Захарка достал из мешочка щепоть пороха, смочил его слюной и приложил к ране, снова принудив Ингрид издать вопль негодования. Он как заправский санитар обмотал ее плечо куском материи, оторванным от подкладки камзола, и только после этого укутал молодую женщину в шубу. Затем посмотрел на Петрашку и негромко сказал:
— Пусть напоминает, если желает забыть про свои рубцы…
Край неба стал светлеть, а лошади продолжали нестись с той же скоростью, которую набрали вначале пути. Вдали показались зубчатые стены дворцов и костелов столицы Королевства Шведского города Стокгольма. Карета вкатилась на окраину и застучала колесами по булыжной мостовой в направлении морского порта. Остался позади Гамластан, старый центр города, с Королевским дворцом и собором святого Николая. Скоро за домами раскинулось море, седое от пенных гребней на крутых волнах. Оно было стального цвета, с нависшими над ним тяжелыми облаками, готовыми разродиться колючим снегом. Петрашка направил лошадей вдоль береговой линии, выискивая глазами торговую пристань. Он здорово продрог и мечтал забраться в салон кареты, чтобы отогреться. Но кораблей, готовых отплыть к теплым берегам Франции, все не было видно. Тем временем Ингрид, прикорнувшая на плече у Захарки, встрепенулась и обвела салон затуманенным взглядом. Она не отошла еще от переживаний, которые довелось ей испытать, но боль утихла, дав молодой женщине возможность немного отдохнуть. Словно вспомнив о чем-то, она повернула голову к французу:
— Месье Буало, вы по прежнему считаете, что драгоценности, которые оказались на мне, тоже были украдены у месье де Месмезона из французского городка Обревиль?
— Конечно, дорогая Ингрид, — пожал плечами кавалер. — А что вас здесь смущает?
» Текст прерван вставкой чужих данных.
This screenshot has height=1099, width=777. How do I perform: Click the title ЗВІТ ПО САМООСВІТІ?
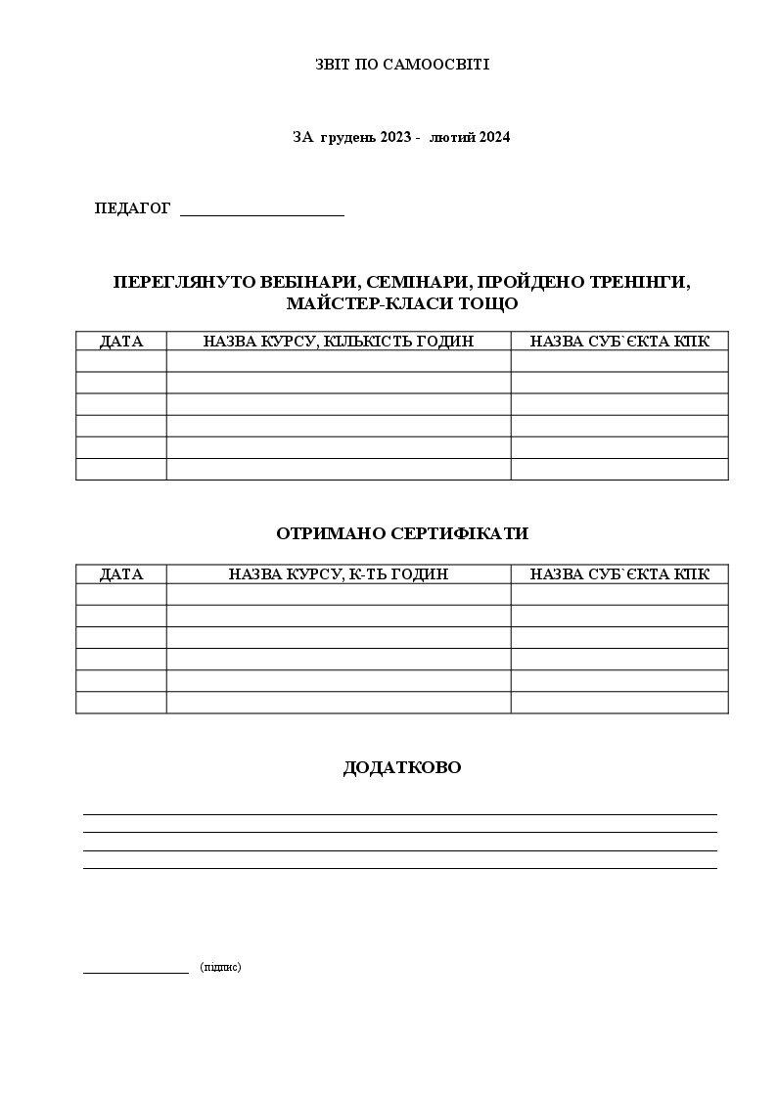point(401,65)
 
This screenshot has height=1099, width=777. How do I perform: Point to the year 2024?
point(494,137)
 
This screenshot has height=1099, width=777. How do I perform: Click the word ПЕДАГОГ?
point(132,208)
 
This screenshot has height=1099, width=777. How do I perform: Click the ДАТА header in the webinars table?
point(121,342)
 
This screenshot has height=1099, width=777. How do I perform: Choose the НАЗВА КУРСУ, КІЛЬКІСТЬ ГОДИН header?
point(339,342)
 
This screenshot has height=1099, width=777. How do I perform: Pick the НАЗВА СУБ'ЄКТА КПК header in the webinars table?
point(619,342)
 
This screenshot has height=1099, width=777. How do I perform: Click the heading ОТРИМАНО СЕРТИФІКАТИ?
point(402,533)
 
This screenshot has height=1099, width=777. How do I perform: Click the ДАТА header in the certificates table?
point(121,574)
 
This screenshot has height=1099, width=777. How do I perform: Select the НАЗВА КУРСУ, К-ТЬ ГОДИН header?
point(339,574)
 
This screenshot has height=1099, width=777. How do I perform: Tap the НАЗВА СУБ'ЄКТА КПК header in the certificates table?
point(619,574)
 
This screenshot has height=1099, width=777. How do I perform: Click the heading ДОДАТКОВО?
point(402,767)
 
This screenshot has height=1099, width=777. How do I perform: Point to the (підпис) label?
point(220,967)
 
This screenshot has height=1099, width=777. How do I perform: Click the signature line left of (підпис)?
point(136,972)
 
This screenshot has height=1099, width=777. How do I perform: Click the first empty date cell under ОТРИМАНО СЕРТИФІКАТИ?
point(121,594)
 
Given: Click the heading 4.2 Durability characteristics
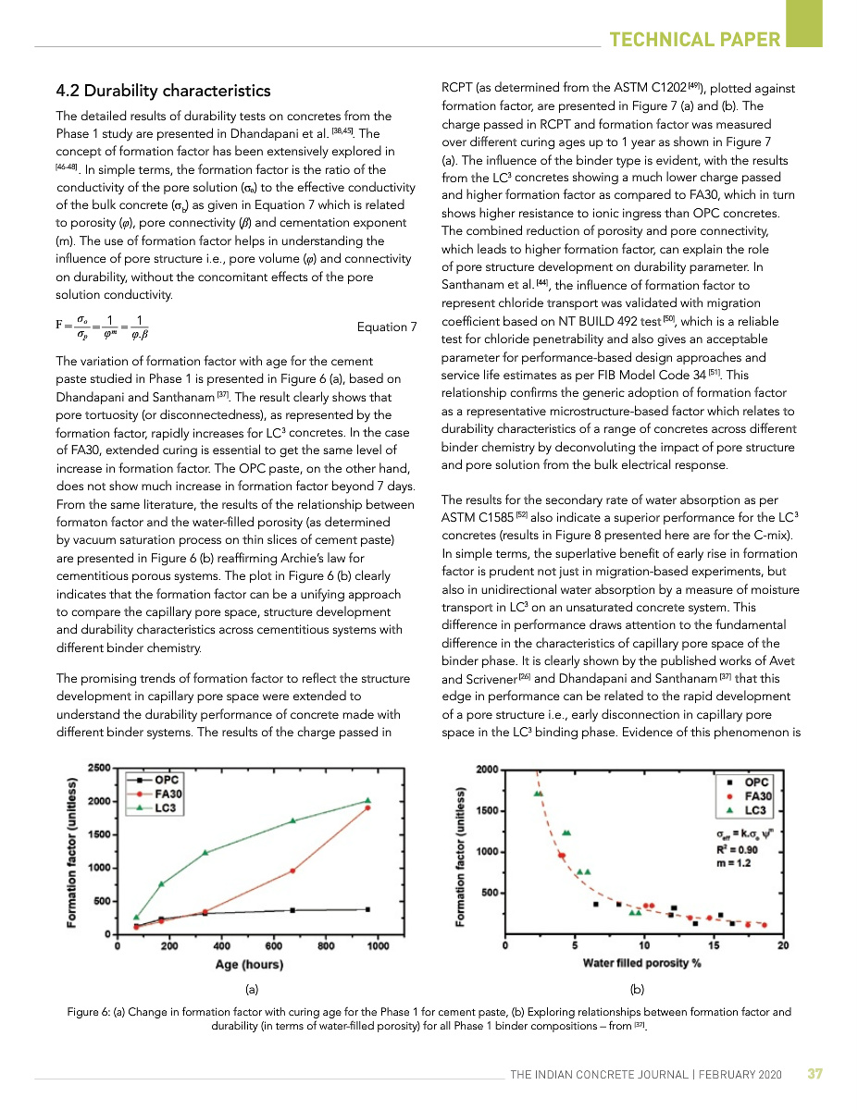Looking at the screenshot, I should (x=164, y=91).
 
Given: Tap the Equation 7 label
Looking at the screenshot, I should (x=386, y=327).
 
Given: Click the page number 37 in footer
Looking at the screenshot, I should (x=814, y=1074).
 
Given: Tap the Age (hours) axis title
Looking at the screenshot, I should (x=250, y=965).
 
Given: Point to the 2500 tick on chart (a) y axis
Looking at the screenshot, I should (x=100, y=769).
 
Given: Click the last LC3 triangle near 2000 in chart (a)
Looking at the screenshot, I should (x=367, y=800).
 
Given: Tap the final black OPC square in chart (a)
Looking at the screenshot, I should (x=367, y=909).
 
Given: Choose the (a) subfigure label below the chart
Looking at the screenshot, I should (x=249, y=989).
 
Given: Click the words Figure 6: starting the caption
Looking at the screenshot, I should (x=91, y=1012).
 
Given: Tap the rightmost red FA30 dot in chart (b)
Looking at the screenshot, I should (x=765, y=924).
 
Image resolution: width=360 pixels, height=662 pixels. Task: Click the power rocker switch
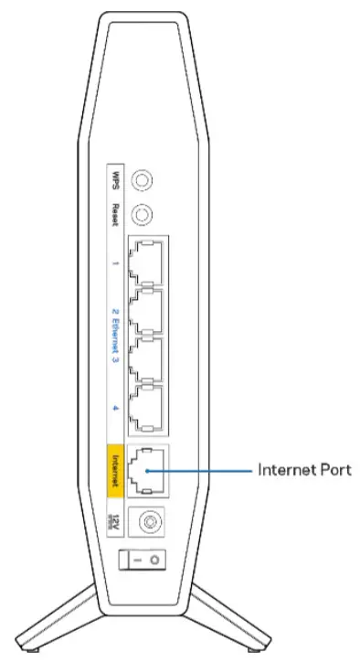tap(143, 557)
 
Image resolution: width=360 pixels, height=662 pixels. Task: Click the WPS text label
tap(115, 176)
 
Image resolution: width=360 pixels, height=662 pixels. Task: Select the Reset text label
tap(115, 217)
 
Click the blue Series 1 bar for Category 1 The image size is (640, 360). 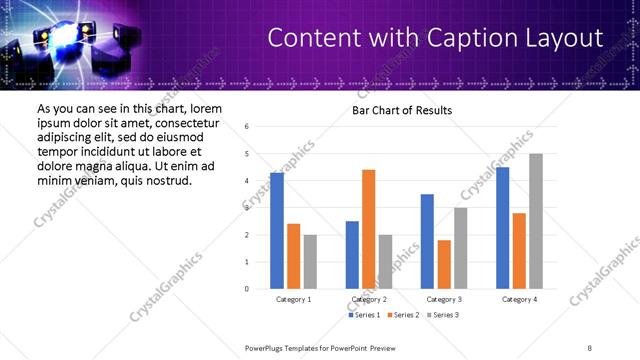point(277,231)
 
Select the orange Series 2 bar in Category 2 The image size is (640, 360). point(368,229)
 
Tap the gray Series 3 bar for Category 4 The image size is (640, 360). point(536,221)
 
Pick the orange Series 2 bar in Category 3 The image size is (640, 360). point(444,264)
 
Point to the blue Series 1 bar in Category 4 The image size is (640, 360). point(503,228)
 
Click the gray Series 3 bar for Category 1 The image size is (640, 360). point(310,262)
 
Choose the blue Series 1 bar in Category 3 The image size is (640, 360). point(427,241)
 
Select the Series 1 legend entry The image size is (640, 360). point(365,315)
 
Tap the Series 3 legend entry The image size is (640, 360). point(444,315)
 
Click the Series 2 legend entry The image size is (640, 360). point(404,315)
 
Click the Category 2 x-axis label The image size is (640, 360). point(369,299)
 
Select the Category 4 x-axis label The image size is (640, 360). point(519,299)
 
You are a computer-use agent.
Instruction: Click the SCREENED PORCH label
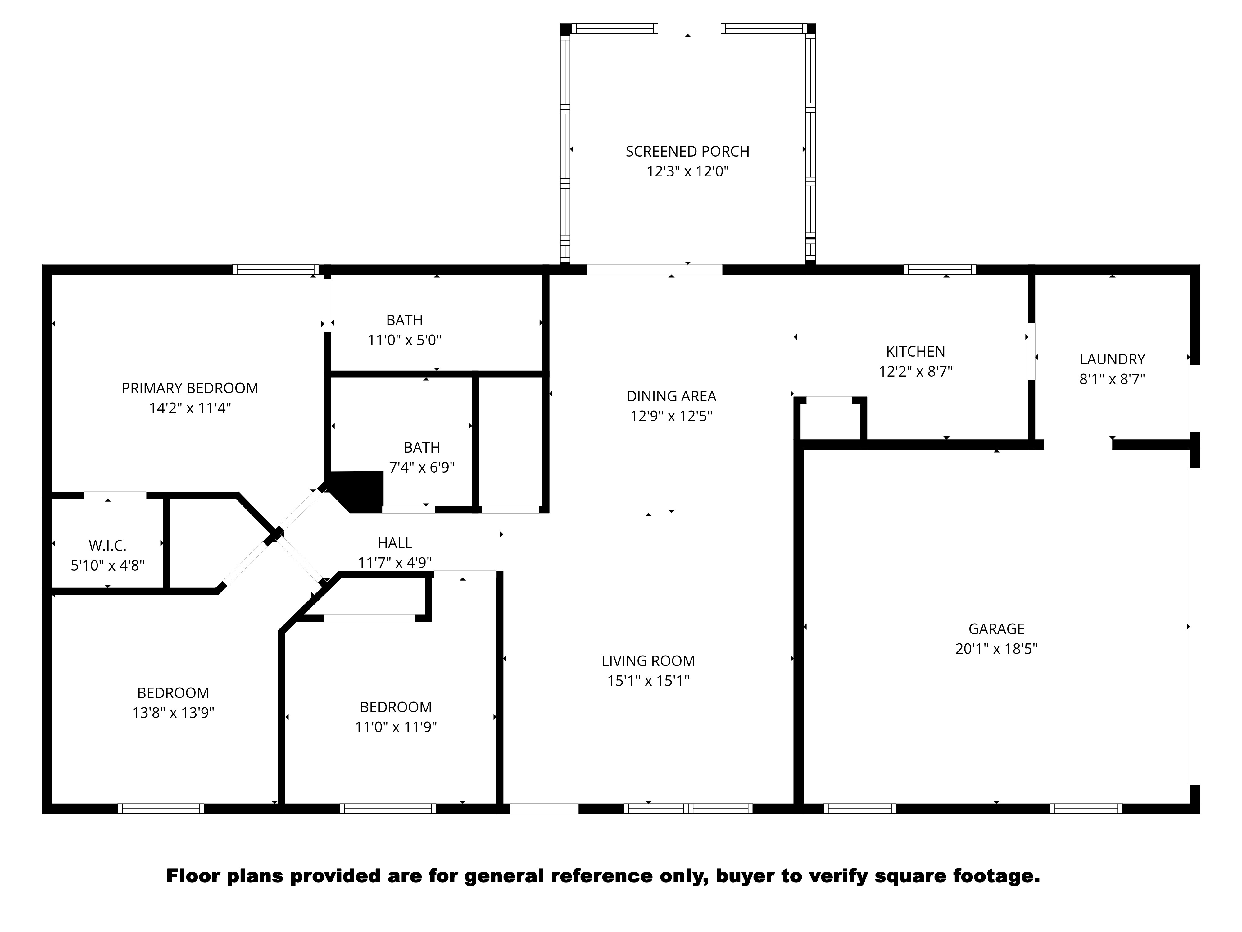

— Только одно, когда мы с Виленсом рассматривали у него в шкафу пять диадем, он обмолвился, что лишь две из них работы Николо Пазолини. Остальные принадлежали другим ювелирам. Но самой редчайшей из творений итальянского мастера, с загадочным рисунком из драгоценных камней, в его коллекции не оказалось. И он не знал, где она может быть.